Wednesday, October 16, 2013

Home workout - part 2

You don't need fancy equipment to get an all over workout at home.

Home workout - part 2
 
It's often said that home is where the heart is. But for some of us, it's where the heart is best looked after. You don't need a stationary bike or gym membership to improve your heart health and
overall fitness. Two weeks ago we unveiled the first part of our home workout series, and today you can add part two. Do this workout for a couple of weeks and then mix and match these exercises with the first home workout. You can also do the home workouts in conjunction with the workouts for gym and outdoors that we've featured in previous weeks.

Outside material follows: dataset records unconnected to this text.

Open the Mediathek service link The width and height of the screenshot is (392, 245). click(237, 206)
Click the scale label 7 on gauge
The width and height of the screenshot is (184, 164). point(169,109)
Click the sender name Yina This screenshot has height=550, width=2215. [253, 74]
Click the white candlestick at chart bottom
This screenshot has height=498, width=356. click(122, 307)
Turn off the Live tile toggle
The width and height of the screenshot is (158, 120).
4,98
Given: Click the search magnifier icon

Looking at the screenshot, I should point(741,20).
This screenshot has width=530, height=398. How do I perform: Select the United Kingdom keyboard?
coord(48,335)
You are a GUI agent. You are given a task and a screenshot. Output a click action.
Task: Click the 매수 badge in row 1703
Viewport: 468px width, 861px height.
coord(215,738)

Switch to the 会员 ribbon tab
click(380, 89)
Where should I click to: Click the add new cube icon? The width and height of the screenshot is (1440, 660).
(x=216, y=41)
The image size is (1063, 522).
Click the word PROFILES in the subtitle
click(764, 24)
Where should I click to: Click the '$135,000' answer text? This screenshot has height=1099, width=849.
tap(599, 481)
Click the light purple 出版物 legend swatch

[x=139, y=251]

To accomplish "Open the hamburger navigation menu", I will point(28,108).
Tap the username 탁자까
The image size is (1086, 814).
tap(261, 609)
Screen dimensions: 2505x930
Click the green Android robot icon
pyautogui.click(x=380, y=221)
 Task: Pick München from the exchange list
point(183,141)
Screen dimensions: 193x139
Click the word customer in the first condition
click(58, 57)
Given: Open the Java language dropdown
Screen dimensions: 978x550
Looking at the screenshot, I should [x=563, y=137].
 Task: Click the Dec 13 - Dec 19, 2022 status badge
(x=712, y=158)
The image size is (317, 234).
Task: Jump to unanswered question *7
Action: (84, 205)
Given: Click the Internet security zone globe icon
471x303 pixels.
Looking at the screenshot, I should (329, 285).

For best results, try to do three strength circuit workouts each week.

1. Bucket lunges

Hold a half-filled bucket in each hand, or in one hand (pictured) to force your core area to work harder. Stand with feet shoulder-width apart and take a long stride forward, keeping the same width between your feet. Raise your back heel off the ground and keep your torso upright. Drop your back knee down to a point just off the ground, keeping most of the weight through your front heel. Raise and repeat without stopping at the top of the movement. You should feel this exercise in the glutes (buttocks), in your front leg and the upper thigh of both legs.
1. Bucket lunges

2. Knee push-ups with side reaches

Assume a push-up position on your knees. Lower into a push-up, taking your chest to a point between your thumbs. Push up again and, as you reach the top of the movement, take your left hand off the ground and twist so that your chest faces left. As you twist, keep your hips up and stay strong through your side abdominal muscles. Place your left hand back on the ground, perform another push-up and then repeat the twisting movement on your right.
2. Knee push-ups with side reaches

3. Reverse crunches

Lie on your back, hands by your sides, palms facing down. Raise your head and shoulders off the ground so that the muscles in your abs tense. Raise your feet off the ground and lift your thighs until they are vertical, with your knees at 90 degrees. Raise your tail bone off the ground, squeeze through your abdominals and draw your knees up towards your chin by flexing your spine and contracting your abs. Lower your legs down to a point just short of vertical and repeat.
3. Reverse crunches

4. One leg toe touches

This is a great exercise to train the muscles that stabilise your ankles. It also gives your buttocks, hamstrings and quads a great workout. Balance on one foot and, if needed, place one hand on a wall to balance. Bending the same leg, bend forward and touch your big toe with the opposite hand. Slowly rise back to standing and repeat. The leg on the ground should bend about 45 degrees and you should maintain a straight back the whole time. Try to complete all reps without placing your other foot on the ground.
4. One leg toe touches

5. Band rows

Wrap an exercise band around a vertical pole or similar anchor. Hold a handle in each hand. Walk back away from the anchor so that the band has some tension. Standing with your feet and hips square, pull the band back with your right arm. Keep your elbow high and twist your torso to the right as you pull back. Pull back as far as you can while retaining your foot position. Twist back and control the band back to the starting position before immediately repeating with your left arm. Once you get used to this movement, you'll strike up a rhythm as you twist from side to side.
5. Band rows

6. Side bridge switches

Assume a side bridge position, forearm flat against the ground, elbow under your shoulder and your hand in a fist. Raise your hips off the ground so that only your forearm and the side of the lower foot are touching the ground and raise your other arm to the ceiling. Hold for five seconds, then move to a prone (face-down) bridge, in a push-up position, but on your forearms instead of your hands. Hold for five seconds, then shift to a lying bridge on the other side. Hold for five seconds. You've now completed one rep.
6. Side bridge switches

Circuit style

Maximise your time and results by doing a set of exercise one, then move straight to exercise two, then three and so on until you've done a set of all six exercises without rest. You'll get a cardio workout and improve your strength and tone.
Buckets - Most laundry buckets are about 10 litres so are ideal for many lower-body movements. You can make marks on the bucket at the two-, four-, six- and eight-litre levels so you have a range of weights. For lunges, start with a two-to four-litre bucket in each hand and gradually increase the weight over time. You can increase the challenge to your core area by only holding one bucket so your core needs to correct the uneven load. Make sure your back is straight.
Garden bench - Step-ups, push-ups, dips, decline lunges and the like can all be done on a bench.